Result: freed 0B. The journal wasn’t bloated at all. The 19 seconds was something else — possibly slow disk I/O on the underlying storage causing the flush itself to block, not the journal size.

That’s a useful lesson about blame output: the number tells you where time was spent, not why.


Round Two: 9:36 PM #

I ran the analysis again in the evening. The machine had gotten slower.

Startup finished in 13.866s (firmware) + 5.555s (loader) + 7.984s (kernel) + 2min 10.188s (userspace) = 2min 37.595s
35.338s docker.service
20.916s systemd-journal-flush.service
11.333s containerd.service
10.115s ifupdown2-pre.service
 8.793s networking.service
 8.326s vmware.service
 7.209s podman-restart.service

Docker had appeared at the top of the list — 35 seconds — with containerd behind it at 11. Together with Podman’s 7 seconds, that’s over 50 seconds of container infrastructure starting at boot, for a machine where I start containers manually when I need them.

This is the cleaner problem to solve. The journal might have underlying I/O reasons that take more digging. These services are simply set to start at boot when they don’t need to.


What Actually Moves the Needle #

The candidates to disable at boot, and why:

Docker + containerd (46s combined) — Docker is not a system daemon. Nothing depends on it being up at boot. Start it when you need it: sudo systemctl start docker. Containerd follows.

Podman-restart + podman-auto-update (12s combined)podman-restart replays any containers with restart policies. podman-auto-update checks for image updates. Neither needs to block the boot sequence. Run auto-update manually or via a timer instead.

vmware.service (8s) — VMware kernel modules and services. Only needed when you’re about to launch a VM. Not worth paying 8 seconds every boot.

vncserver@1 (3s) — VNC is useful when I’m accessing this machine remotely, but it doesn’t need to be live on boot every time.

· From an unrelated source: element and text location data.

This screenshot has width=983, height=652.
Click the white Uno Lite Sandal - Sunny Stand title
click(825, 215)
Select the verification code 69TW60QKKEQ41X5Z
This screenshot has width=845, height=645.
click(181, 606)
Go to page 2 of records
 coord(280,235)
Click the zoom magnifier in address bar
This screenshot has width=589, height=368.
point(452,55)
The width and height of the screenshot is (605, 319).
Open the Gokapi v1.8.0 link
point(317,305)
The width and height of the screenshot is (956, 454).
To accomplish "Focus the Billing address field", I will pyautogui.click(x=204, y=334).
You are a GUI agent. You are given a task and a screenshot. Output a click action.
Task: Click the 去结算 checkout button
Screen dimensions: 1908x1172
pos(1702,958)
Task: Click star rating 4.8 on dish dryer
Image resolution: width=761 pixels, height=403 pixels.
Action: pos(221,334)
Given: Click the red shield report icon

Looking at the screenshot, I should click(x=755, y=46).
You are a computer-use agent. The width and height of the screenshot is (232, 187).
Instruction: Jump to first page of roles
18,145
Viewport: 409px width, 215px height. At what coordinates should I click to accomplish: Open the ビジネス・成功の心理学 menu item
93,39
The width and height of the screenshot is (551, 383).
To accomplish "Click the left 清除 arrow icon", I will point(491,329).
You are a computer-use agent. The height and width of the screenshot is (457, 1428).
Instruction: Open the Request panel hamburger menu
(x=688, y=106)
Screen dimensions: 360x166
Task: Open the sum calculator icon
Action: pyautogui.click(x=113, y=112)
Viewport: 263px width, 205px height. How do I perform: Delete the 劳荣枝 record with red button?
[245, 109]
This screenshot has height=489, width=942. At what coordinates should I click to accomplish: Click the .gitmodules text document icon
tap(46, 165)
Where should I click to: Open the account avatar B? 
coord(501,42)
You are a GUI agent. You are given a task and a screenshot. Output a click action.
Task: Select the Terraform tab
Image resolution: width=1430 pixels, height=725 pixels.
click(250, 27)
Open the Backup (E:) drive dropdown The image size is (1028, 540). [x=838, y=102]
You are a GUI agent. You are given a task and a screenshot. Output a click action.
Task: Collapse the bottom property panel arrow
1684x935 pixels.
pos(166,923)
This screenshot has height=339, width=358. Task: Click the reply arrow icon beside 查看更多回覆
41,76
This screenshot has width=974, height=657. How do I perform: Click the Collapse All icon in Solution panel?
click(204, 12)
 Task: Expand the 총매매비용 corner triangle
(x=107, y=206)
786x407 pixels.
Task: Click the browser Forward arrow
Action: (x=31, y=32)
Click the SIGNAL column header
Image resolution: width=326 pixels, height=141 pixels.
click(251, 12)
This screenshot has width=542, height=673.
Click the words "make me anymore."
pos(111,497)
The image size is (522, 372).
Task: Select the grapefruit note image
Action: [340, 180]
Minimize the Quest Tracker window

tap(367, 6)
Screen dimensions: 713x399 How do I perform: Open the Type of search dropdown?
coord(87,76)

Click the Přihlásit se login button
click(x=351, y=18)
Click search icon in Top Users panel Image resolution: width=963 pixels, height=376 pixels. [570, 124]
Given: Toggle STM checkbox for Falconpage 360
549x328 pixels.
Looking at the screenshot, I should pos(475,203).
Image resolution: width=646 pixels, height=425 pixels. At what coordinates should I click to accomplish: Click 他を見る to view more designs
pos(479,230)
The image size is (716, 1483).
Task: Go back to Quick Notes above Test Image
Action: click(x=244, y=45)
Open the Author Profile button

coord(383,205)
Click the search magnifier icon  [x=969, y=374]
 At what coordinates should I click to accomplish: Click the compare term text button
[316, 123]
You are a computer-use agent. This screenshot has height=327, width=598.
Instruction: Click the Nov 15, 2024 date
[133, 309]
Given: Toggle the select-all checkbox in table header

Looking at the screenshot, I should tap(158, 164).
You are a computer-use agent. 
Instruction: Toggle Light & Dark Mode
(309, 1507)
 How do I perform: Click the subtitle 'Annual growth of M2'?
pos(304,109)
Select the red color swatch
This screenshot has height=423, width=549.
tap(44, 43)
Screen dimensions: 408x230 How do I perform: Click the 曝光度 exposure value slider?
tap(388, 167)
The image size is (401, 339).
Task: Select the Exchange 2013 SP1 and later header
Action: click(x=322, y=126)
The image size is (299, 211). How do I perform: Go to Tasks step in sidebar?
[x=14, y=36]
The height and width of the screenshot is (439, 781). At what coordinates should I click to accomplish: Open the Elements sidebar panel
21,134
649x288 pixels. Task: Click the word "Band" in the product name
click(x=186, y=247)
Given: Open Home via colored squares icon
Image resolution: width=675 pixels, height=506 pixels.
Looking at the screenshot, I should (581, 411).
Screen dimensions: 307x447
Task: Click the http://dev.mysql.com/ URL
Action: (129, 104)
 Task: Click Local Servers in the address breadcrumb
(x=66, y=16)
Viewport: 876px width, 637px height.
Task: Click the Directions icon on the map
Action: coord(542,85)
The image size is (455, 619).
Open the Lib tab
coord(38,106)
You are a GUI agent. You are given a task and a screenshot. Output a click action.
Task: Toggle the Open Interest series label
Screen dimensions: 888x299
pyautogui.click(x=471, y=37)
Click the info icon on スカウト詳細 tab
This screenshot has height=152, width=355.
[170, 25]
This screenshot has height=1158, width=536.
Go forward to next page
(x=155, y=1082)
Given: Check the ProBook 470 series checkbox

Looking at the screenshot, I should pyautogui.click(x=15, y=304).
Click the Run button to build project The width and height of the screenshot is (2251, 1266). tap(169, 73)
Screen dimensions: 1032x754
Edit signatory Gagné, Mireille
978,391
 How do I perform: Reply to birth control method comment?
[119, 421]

sudo systemctl disable docker containerd
sudo systemctl disable podman-restart podman-auto-update
sudo systemctl disable vmware
sudo systemctl disable vncserver@1.service

The networking chain — ifupdown2-pre into networking — accounts for another 18 seconds. This machine runs both ifupdown2 (legacy) and NetworkManager, which are partially redundant. That’s a bigger cleanup than a one-liner, but worth returning to.


The Broader Point #

systemd-analyze blame is a sorted list of where time went, not a list of problems. Some entries are unavoidable (apparmor has to load its profiles; lightdm has to start the display server). Others — like container runtimes and VNC — are there because they were enabled at install time and nobody thought to question them.

The question worth asking for each entry: does this service need to be ready before I can use the machine, or does it just need to be available when I ask for it? Most daemons belong in the second category.

Starting a service on demand takes less than a second. Paying its startup cost on every boot, forever, doesn’t.